Control of melanocyte differentiation by a MITF-PDE4D3 homeostatic circuit

Abstract

Cyclic AMP (cAMP) is a ubiquitous second messenger that regulates a variety of biological processes. The magnitude and duration of cAMP expression are regulated by both production and hydrolysis. Melanocyte-stimulating hormone (MSH) plays a crucial role in pigment cell differentiation via cAMP-regulated expression of the master transcription factor MITF. We report the identification of phosphodiesterase 4D3 as a direct target of the MSH/cAMP/MITF pathway. This creates a negative feedback loop that induces refractoriness to chronic stimulation of the cAMP pathway in melanocytes. This homeostatic pathway highlights a potent mechanism controlling melanocyte differentiation that may be amenable to pharmacologic manipulation for skin cancer prevention.

Figure 1.

cAMP-induced up-regulation of PDE4D3 is dependent on MITF. (A) Primary human melanocytes were transfected with a nontargeting control siRNA (siCtrl) or a siRNA specific for MITF. Total mRNA was subjected to qPCR. The data are normalized to β-actin. (B) Primary human melanocytes were transfected with a nontargeting siRNA (siCtrl) or siRNAs targeting MITF and exposed to forskolin, as indicated.
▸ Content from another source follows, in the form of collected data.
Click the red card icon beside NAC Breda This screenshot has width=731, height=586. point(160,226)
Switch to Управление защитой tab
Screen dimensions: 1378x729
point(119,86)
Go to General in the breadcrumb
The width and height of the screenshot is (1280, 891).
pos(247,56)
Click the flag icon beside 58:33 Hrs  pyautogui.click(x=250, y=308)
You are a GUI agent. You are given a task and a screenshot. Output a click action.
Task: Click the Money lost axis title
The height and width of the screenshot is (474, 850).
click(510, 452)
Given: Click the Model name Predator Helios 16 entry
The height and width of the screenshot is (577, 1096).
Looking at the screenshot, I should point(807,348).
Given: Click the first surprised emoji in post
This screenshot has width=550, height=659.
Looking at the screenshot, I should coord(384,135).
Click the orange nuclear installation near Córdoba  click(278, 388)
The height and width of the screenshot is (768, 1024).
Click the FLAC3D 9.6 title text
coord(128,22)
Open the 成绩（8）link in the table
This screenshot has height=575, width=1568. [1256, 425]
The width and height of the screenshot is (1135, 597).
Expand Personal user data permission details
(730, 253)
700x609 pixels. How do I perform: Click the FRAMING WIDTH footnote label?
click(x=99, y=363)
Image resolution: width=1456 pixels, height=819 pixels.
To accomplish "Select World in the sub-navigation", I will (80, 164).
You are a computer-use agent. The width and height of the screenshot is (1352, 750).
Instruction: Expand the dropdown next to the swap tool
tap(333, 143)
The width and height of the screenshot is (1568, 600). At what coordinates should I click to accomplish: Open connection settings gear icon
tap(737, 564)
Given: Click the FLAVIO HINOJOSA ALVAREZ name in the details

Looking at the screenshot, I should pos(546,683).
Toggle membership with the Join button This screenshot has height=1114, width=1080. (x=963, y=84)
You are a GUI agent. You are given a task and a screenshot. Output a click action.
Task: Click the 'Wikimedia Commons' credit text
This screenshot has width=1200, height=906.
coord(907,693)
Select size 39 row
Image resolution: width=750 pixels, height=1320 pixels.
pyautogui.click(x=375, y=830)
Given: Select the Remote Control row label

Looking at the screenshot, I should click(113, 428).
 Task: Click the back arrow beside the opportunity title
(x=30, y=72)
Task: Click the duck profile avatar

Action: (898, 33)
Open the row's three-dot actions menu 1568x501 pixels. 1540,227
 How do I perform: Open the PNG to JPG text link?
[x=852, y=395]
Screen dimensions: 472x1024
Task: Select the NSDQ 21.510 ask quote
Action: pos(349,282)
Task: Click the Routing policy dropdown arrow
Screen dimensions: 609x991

Total mRNA was subjected to qPCR. Results are expressed as fold stimulation and represent the mean ± SD of three independent experiments. (C) UACC62 cells were transiently transfected with reporter plasmids pPDE4D3 and pPDE4D3 Ebox mutated. After 24 h of forskolin stimulation, firefly luciferase was measured and normalized to the renilla luciferase control. Results are shown as fold stimulation and represent the mean ± SD of three experiments performed in triplicate. (TSS) Transcription start site. (D) ChIP from primary human melanocytes was performed using MITF or control antibody (see the Materials and Methods). RNA levels were analyzed by qPCR. Data are plotted as fold change versus control antibody, and each point is the mean ± SD of three independent experiments. P-values were obtained by a paired t-test. (*) P < 0.05; (**) P < 0.005.

Figure 2.

Inhibition of PDE4 potentiates forskolin-induced CREB phosphorylation in primary human melanocytes. (A) Extracts from primary human melanocytes placed in minimal media for 14 h before being treated as indicated were immunoblotted using antibodies against phospho-CREB and α-tubulin. (B) Primary human melanocytes were exposed to the indicated conditions for 30 min before being rinsed and placed in minimal media for the indicated times. The results are normalized to β-actin and are shown as fold induction of MITF. Each data point is the mean ± SD of three experiments. (*) P < 0.05. (C) Extracts from primary human melanocytes were placed in minimal media for 14 h before being exposed for 30 min to rolipram or DMSO prior to being treated with forskolin for 30 min. Subsequently, the cells were rinsed and placed in minimal media for the indicated times. The protein extracts were submitted to immunoblotting using MITF and α-tubulin antibodies.

Figure 3.

Forskolin pretreatment induces forskolin resistance that is reversible by PDE4D3 knockdown or rolipram treatment. (A) Primary human melanocytes were transfected with a nontargeting siRNA (siCtrl) or siRNAs targeting PDE4D3. Twenty-four hours after transfection, the cells were placed in minimal media (MM) for 14 h, and were subsequently treated with forskolin for 4 h before being returned to minimal media. The following day, the cells were exposed to forskolin for the indicated times. Cell lysates were subjected to Western blotting using antibodies specific for phospho-CREB and α-tubulin. The intensity of the phospho-CREB Western blot was measured and normalized to α-tubulin. (B) Primary human melanocytes were incubated in minimal media for 14 h, treated with forskolin or DMSO for 4 h, and returned to minimal media. The following day, the cells were exposed to DMSO or rolipram or Ro 20-1724 for 4 h and then rechallenged with forskolin for the indicated times. Cell lysates were subjected to Western blotting using antibodies specific for phospho-CREB and α-tubulin. The intensity of the phospho-CREB Western blot was measured and normalized to α-tubulin.

Figure 4.

PDE4 inhibition synergizes with forskolin to induce sunless tanning in redhead/fair-skinned mice. (A) C57bl6^e/e;K14-SCF and C57bl6^e/e mice were treated for five consecutive days with forskolin alone, rolipram alone, Ro 20-1724 alone, or the combinations of forskolin/rolipram or forskolin/Ro 20-1724, once per day. A representative group of mice out of three independent groups receiving the same treatment was photographed at day 5. (B) Fontana-Masson-stained skin sections (for melanin) (black deposits, 63× magnification).

Figure 5.

Graphical representation of the cAMP–MITF–PDE4D3 feedback loop.